The aim of FATCA
The FATCA Law requires entities to determine if they qualify as Financial Institutions (“FIs”) and, should that be the case, to identify all US clients and investors in order to report them to the US tax authorities (Internal Revenue Service, “IRS”) through the Luxembourg tax authorities. The definition of US clients in this respect is very broad and even includes certain US-owned foreign entities. FIs must also gather data on the relevant account/capital balances and global income and proceeds pertaining to their US clients or investors, as these data must be reported as well.
The FI definition is very extensive and includes not only banks, insurance undertakings and investment vehicles, but also some holding, financing or securitisation companies.
If your entity is not an FI, but an NFFE, it still needs to determine if it qualifies as a so-called Active NFFE or Passive NFFE, as counterparts will ask you to certify on this.
Entities that have not analysed their FATCA status yet should do so immediately to mitigate risk of potential penalties under the FATCA Law.
New account holders
All accounts opened on or after 1st July 2014 are “new accounts” for FATCA purposes.

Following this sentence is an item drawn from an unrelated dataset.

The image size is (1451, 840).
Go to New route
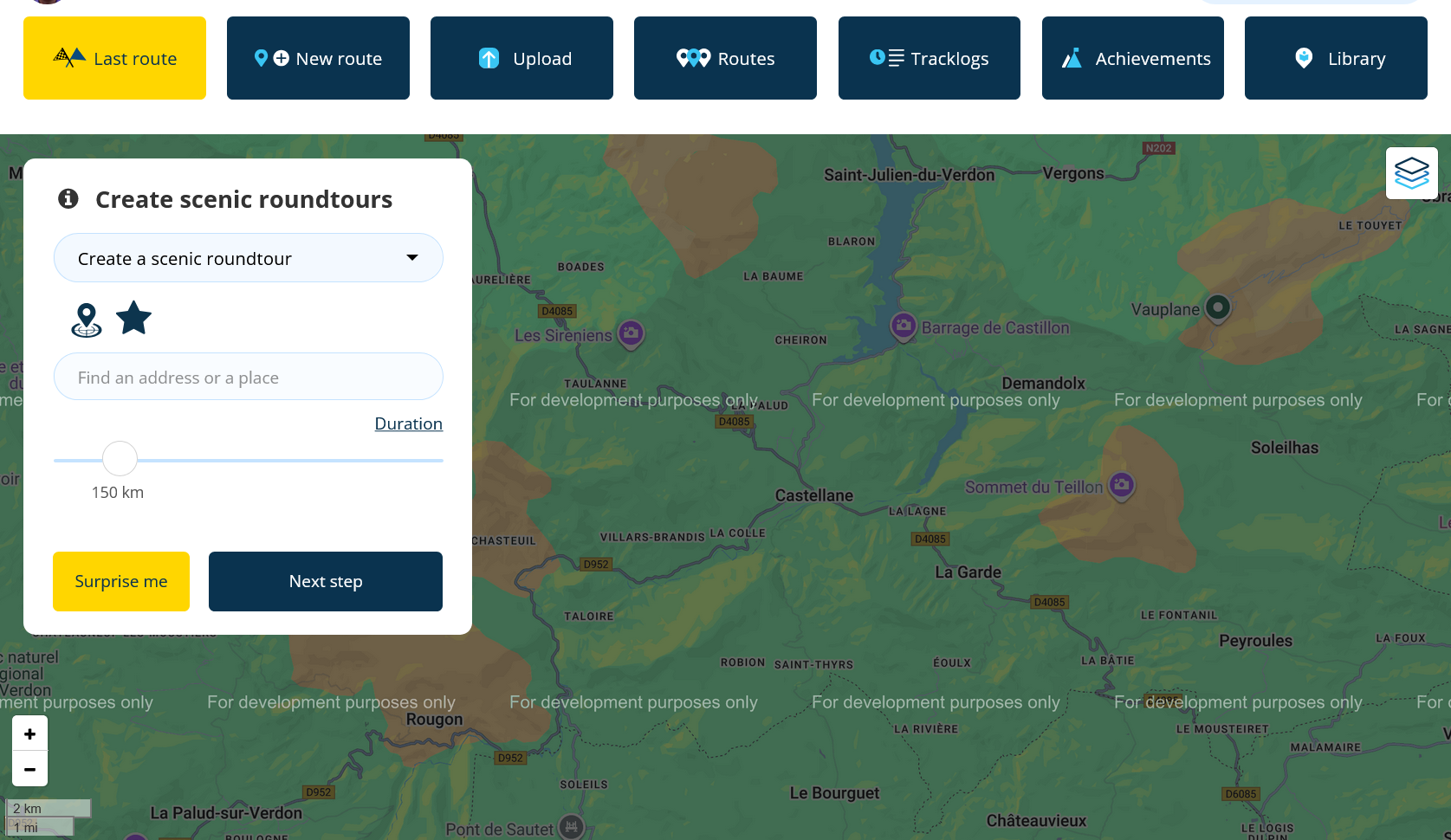pos(318,58)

Since then, each FI must upon account opening or investor onboarding, identify US Person(s) among its client or investors.
In practice, FIs ask their clients or investors to sign specific forms to certify their FATCA status and in certain cases to disclose the individuals that qualify as controlling persons under Luxembourg anti-money laundering provisions. These clients/investors or controlling persons need to be reported if they qualify as specified US person.

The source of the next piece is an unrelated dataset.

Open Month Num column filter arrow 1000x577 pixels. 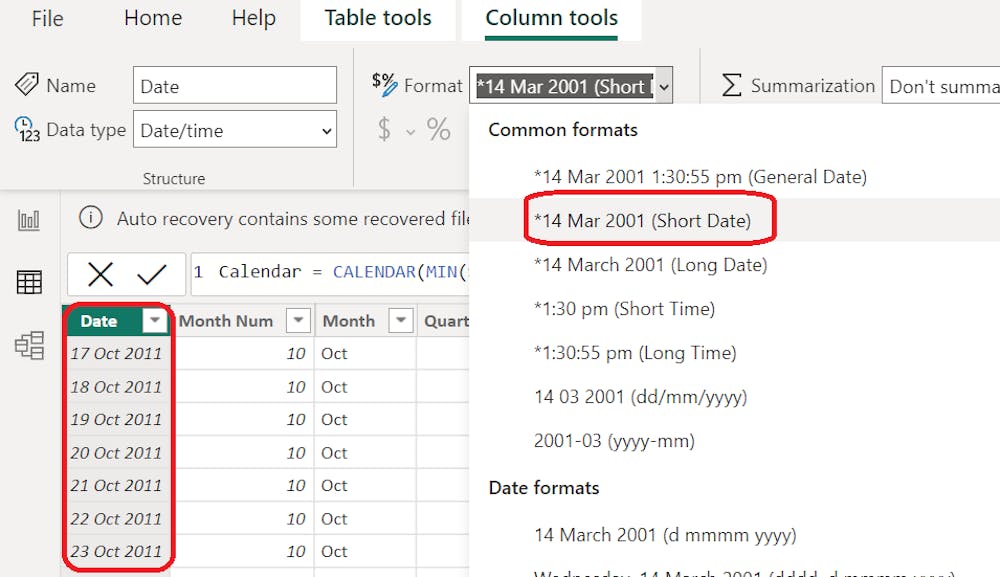[298, 321]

Due diligence regarding pre-existing accounts
Accounts existing on 30 June 2014 are so-called pre-existing accounts. FIs had to follow certain procedures to review their pre-existing clients/investors. Depending on the type of clients/investors and the account balance or value as at 30 June 2014, the deadline for finalising this review was 30 June 2015 or 30 June 2016.

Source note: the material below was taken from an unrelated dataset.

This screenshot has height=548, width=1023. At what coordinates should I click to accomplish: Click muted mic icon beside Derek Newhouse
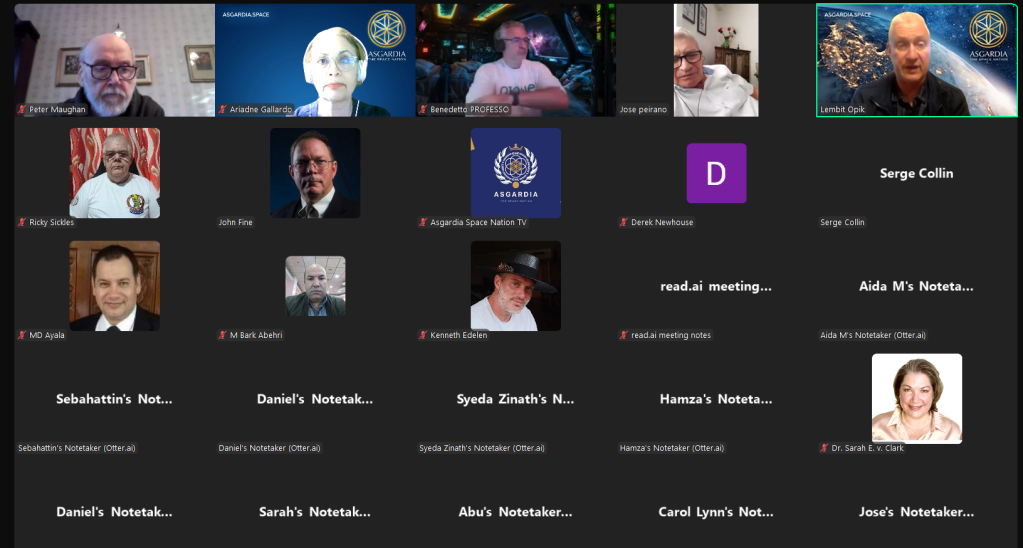(x=623, y=222)

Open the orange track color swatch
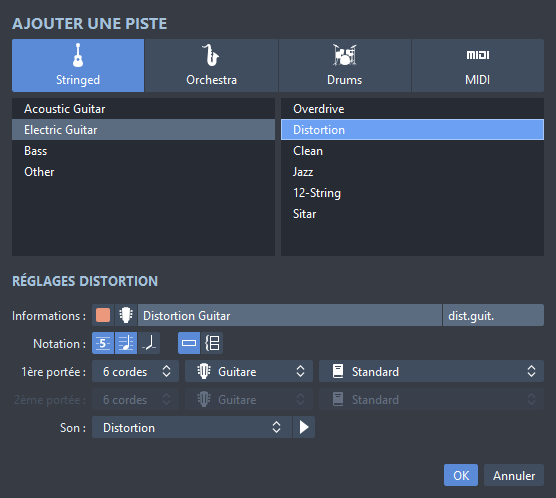103,315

In Luxembourg, the reporting deadline is the 30th of June of each year for the data relating to the preceding calendar year. In case the FI has no US account holders or investors to report, Luxembourg Reporting FIs are still required to submit a nil report that would be kept at the level of the Luxembourg tax authorities and not shared with the US tax authorities.
Whereas the first reporting only included static data (such as name, tax identification number and account balance as at 31 December 2014), the reporting for the following years includes payments made and (as from 2017 for 2016) sales proceeds realised.
Control and penalties
Reporting Luxembourg FI's omitting to comply with due diligence rules or to introduce procedures in view of reporting are also liable to a local penalty of up to EUR 250,000.
They may be in addition liable to a local penalty of 0.5% of the amounts that should have been reported, with a minimum of EUR 1,500, if they file a late, incomplete or inaccurate report.
In the rare case that a Luxembourg FI would be considered as significantly non-compliant with Luxembourg FATCA Law, such FI might be treated as a Nonparticipating FI by the IRS and therefore face a 30% withholding tax on US source income.
Data protection rules
Luxembourg FIs cannot invoke any professional secrecy rules to refuse to report.
Reporting Luxembourg FIs should inform any US reportable individuals that information will be collected and possibly reported to the local tax authorities which will in turn exchange the data with the US tax authorities.
A Reporting Luxembourg FI must communicate to individuals the following:
- The Luxembourg FI is responsible for personal data processing.
- The personal data is intended to be used for the purpose of the CRS.
- The data will be reported to the Luxembourg tax authorities and the tax authorities of the jurisdiction(s) of residence of the Account Holders or Controlling Persons of a Passive NFE.
- The reported individual has the right to access the data/financial information reported to the Luxembourg tax authorities and to rectify it.
- Reported individuals have to reply to each information request sent to them. A Reporting Luxembourg FI must also inform them what may happen if the fail to answer.
Furthermore, Luxembourg FIs are required to inform the National Commission for the Data Protection. (“CNPD” “Commision nationale pour la protection des données”).